CONSIGNE - Reprenez le texte sur le Kototama après sa dernière phrase et rédigez-en la suite.

EXTRAIT DU TEXTE -
- - -
Kototama
Le chant de l’Unité
Le Kototama est une pratique du Son qui a été conservée au Japon depuis des millénaires.
En japonais, kototama signifie « mot-âme » ou « esprit du mot » : cet art de la pratique du Son, caché volontairement pendant des millénaires, sous-tendant les mythes du Shinto et conservé sous le sceau du secret dans la famille impériale du Japon, a été dévoilé par l’Empereur Meiji à la fin du XIXeme siècle, et a commencé à être transmis en occident au milieu du XXeme siècle, par Nakazono Sensei.
Morihei Ueshiba, le fondateur de l’Aïkido, en fut un ardent pratiquant, et en disait :
« Il n’y a pas d’Aikido sans Kototama : l’Aikido est une méthode de fusion avec Kototama, l’esprit de l’univers… l’aikido est né à travers l’écho du son…«
Les « mots-âmes » sont les sons purs qui cristallisent les vibrations originelles que nous percevons ensuite comme couleur, son et forme, dans le monde manifesté.
- - -
DONNÉES EXTRAITES -
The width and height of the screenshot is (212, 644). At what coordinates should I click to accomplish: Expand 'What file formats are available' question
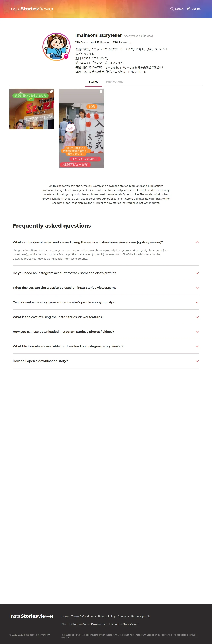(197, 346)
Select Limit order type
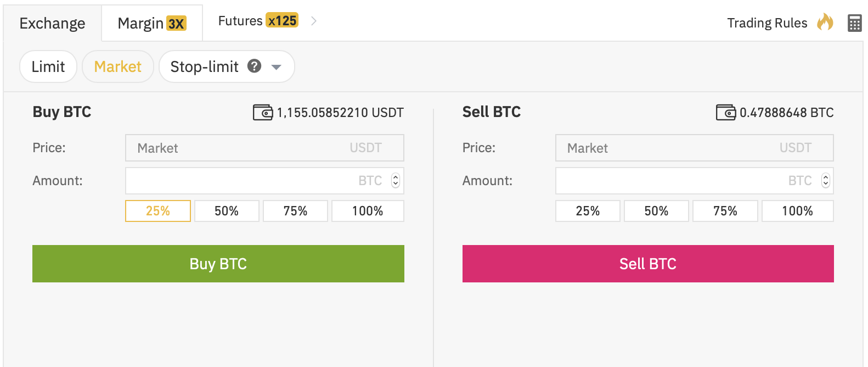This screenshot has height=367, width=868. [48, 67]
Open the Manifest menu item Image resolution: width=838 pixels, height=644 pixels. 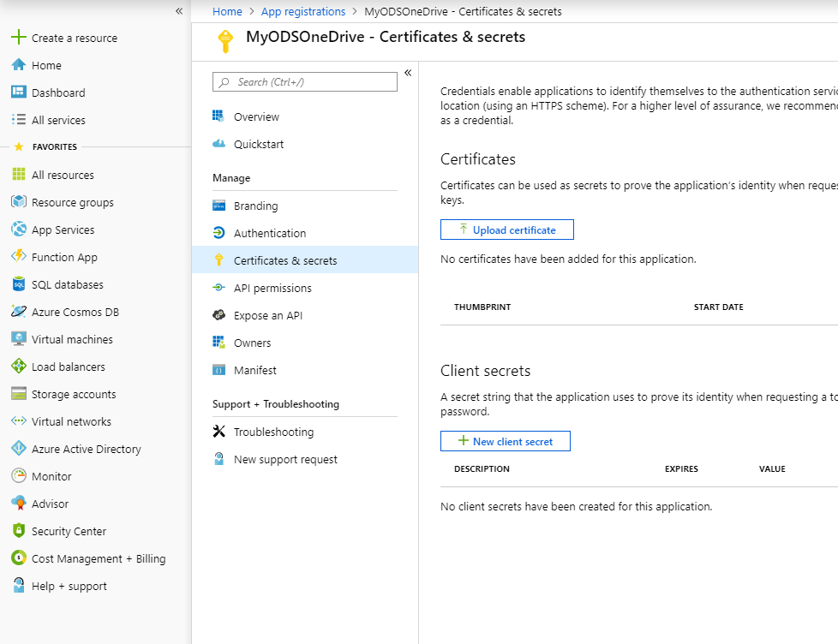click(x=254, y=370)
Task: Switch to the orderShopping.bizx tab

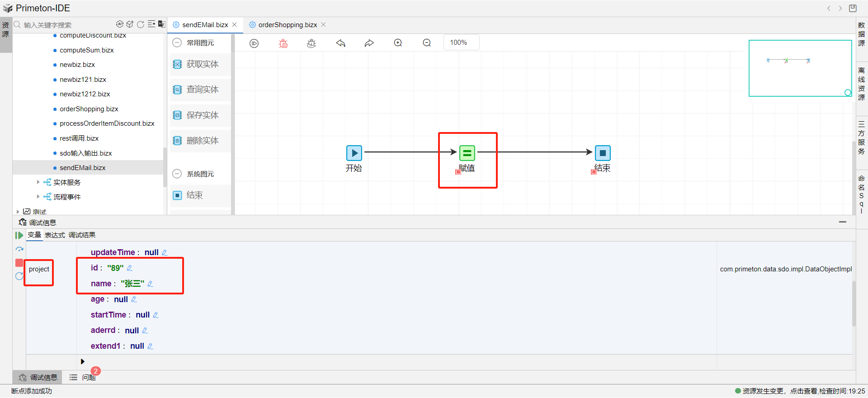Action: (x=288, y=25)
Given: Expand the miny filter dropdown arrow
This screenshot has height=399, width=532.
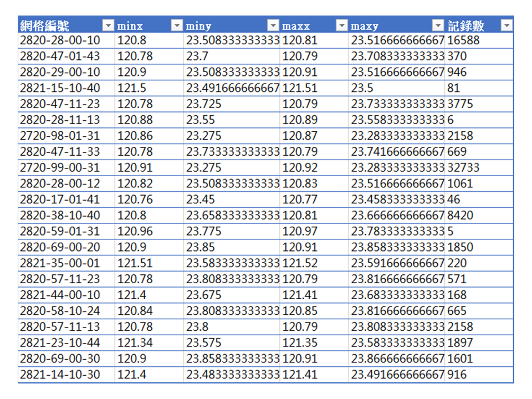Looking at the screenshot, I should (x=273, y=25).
- - -
RÉPONSE ATTENDUE -
Avant que toute manifestation soit perceptible dans le plan matériel, son essence vibre, résonne sur les plans subtils : ainsi, chaque principe manifesté par la couleur, le son ou la forme, a un kototama, un « mot-âme », une vibration principielle sacrée qui contient son essence, et en permet la manifestation.
Ces « mots-âmes » n’ont de signification dans aucune langue : ils sont le substrat vibratoire essentiel de toutes les langues et de toute chose. Ainsi, l’intégration du principe de Kototama permet de décoder le sens originel des mots, quelle que soit la langue à laquelle ils appartiennent : Kototama est la source du langage originel…
Kototama, le chant des « mots-âmes », nous invite à l’écoute de l’Etre, à la présence simple à l’Ici-Maintenant, par la résonance intérieure des sons originels.
Ana, Mana, Kana
Les trois principes de la manifestation
Le Kototama s’appuie sur trois principes : ANA, MANA et KANA.
ANA est le rythme universel, la source du rythme de vie des phénomènes de l’univers non manifesté. L’univers est entièrement rempli de ce rythme source. ANA est la vibration initiale, qui est encore silence. Concrètement : ANA est la source non manifestée de toute chose.
MANA est la mise en vibration d’ANA dans le monde manifesté. Il est le rythme devenu son, en tant que constituant de la pensée. Il est le principe d’apparition d’ANA dans le monde perceptible.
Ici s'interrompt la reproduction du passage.